Mosaic Data Science, a leading strategic data analytics consulting firm, works with a number of different partners to deliver cutting-edge machine learning, artificially intelligent, prescriptive and predictive analytics solutions.
Our blog post, How to Make the Most of your Data Science Dollar, examines how firms can take advantage of data science consulting firms. Here is a snippet.

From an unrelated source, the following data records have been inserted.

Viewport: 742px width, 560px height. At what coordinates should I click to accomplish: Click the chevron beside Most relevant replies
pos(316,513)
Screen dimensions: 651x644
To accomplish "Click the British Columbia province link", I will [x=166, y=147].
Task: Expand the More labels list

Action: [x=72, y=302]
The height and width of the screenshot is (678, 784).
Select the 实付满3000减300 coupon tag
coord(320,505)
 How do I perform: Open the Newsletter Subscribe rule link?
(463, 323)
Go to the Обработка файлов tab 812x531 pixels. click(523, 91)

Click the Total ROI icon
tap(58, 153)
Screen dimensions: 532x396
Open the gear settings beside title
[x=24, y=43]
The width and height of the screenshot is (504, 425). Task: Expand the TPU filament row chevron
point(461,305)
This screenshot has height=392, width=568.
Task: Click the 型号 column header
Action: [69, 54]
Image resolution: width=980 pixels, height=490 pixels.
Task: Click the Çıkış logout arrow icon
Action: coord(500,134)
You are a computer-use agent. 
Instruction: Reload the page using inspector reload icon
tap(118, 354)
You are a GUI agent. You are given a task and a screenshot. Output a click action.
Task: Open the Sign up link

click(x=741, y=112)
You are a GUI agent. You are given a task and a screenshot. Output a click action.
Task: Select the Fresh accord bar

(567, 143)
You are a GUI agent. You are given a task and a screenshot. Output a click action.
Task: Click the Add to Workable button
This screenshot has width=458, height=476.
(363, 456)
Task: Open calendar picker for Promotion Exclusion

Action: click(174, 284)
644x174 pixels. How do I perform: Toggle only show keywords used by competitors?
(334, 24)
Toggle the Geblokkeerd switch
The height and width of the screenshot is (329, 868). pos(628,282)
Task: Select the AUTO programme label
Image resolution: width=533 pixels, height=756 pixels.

Data-science projects are investments. Like any other investments, some are more rewarding than others. And like other investments, they generally come in portfolios. You shouldn’t pick data-science projects independently, because they often have common requirements for data, skills, and infrastructure that the organization currently lacks. Careful gap analysis may reveal opportunities to enable several projects by filling a common set of gaps, thereby making the projects as a group more attractive than they would otherwise appear individually (counting their costs repeatedly). Thus choosing an optimal portfolio of data-science projects is itself an optimization problem, a kind of data-science problem. In part because an organization’s goals (objective functions) and resources (constraints) change frequently, this particular optimization problem is a good candidate for a greedy multi-period solution, where you attack the most valuable projects first, and re-evaluate each time a project nears completion.
Opportunity cost is a second reason to treat data science as a portfolio-optimization problem. When data scientists approach strategic data analytics projects one at a time, it’s all too easy for them to indulge their analytical perfectionism by devoting disproportionate resource to achieving the best possible project outcome. This may maximize one project’s value at the cost of depriving other projects of adequate resources, so that the total value of the project portfolio is not maximized—even if the portfolio is well chosen. Analytics managers should be explicit with their teams that the goal is not to perfect any single project, but to maximize the value of the whole project portfolio; and management should structure their teams’ reward systems accordingly.